Anyway, I never really thought about it until my boys started to get older and I could see the pride they had in being Pendleton. They aren’t proud of it because of the name itself but because it belongs to me. They are proud to be my sons there for the name means a lot to them. I have girls too and they are also proud of having their father’s name but they will all take another before it’s over when they choose a man who will give them a new name. Their kids will have that new name and they will grow to be proud of that name. The boys though will have kids and those kids will be Pendleton, not Starnes. I have to be honest at first it bothered me. As I said, I had always seen myself a Starnes and the fact that my Papaw’s name will be forgotten someday by my branch of the family tree really hurt me. Sure, my children and my grandchildren will know about him but would their kids or their kids’, kids? Thinking about all this is what led me to these questions.

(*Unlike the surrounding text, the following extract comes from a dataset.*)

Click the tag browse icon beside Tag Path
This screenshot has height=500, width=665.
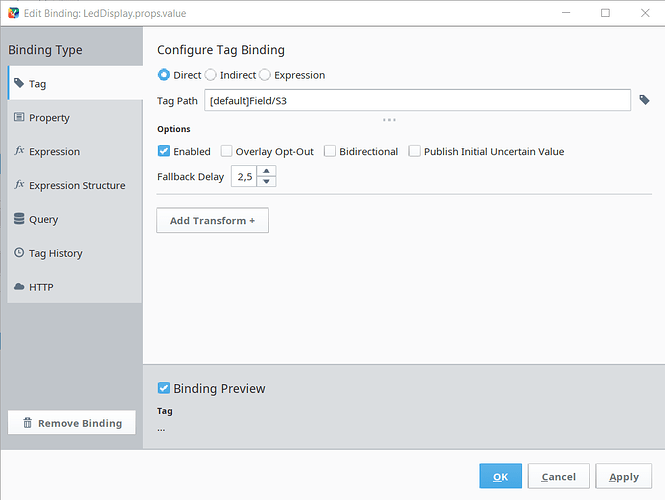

What’s in a name? Is it important? According to Romeo “A rose by any other name would smell as sweet” so what does it matter?
After thinking about it long and hard I concluded, it does. Your name is the only thing you really have to pass along that can’t be taken away. Money, power, fame and even faith can be lost, stolen and forgotten. Your name when giving to others can’t be taken from them, no matter what. It connects you to your past and your future. It ties you to everyone who has had/will have it, good or bad. A good name can open doors for you and a bad one can get doors slammed in your face. Every town has that one name of a group of people who are known to be nothing but trouble and everyone avoids them. Someone telling you “Don’t go down there, the So-in-so’s live down there” will tell you right then, you don’t want to go there. My name was unknown where I grow up but I didn’t always bring it honor. I was a troubled teen at times and though I was harmless, I could be frustrating to people at times. I recall one of my daughters ended up with a teacher that I had in High School and like her father she questioned things and the teacher was not at all surprised that she was mine. Though he and I had respect for each other back then, I always knew how to push his buttons and I know there were days he dreaded watching me walk into the room. I picture him looking down on the class roster years later and seeing “Pendleton” and thinking “Oh God no, not another one?”. My daughter and I laughed about it when she told me but it did worry me. The fact that my children could suffer because of my stupidity in the past, wasn’t fair to them. Fair or not, it is all in the name. People that I have wronged or not left a good impression on will put that on my descendants. That’s something they would not have to deal with if I had done better in my youth. If had taken pride in who I was and understood what my name would mean to them and their children. Just knowing that I wasn’t just screwing up things for me but that I could be costing them a job, a grade, respect…etc might have made me think a little more about my actions. Who knows how it could have changed things.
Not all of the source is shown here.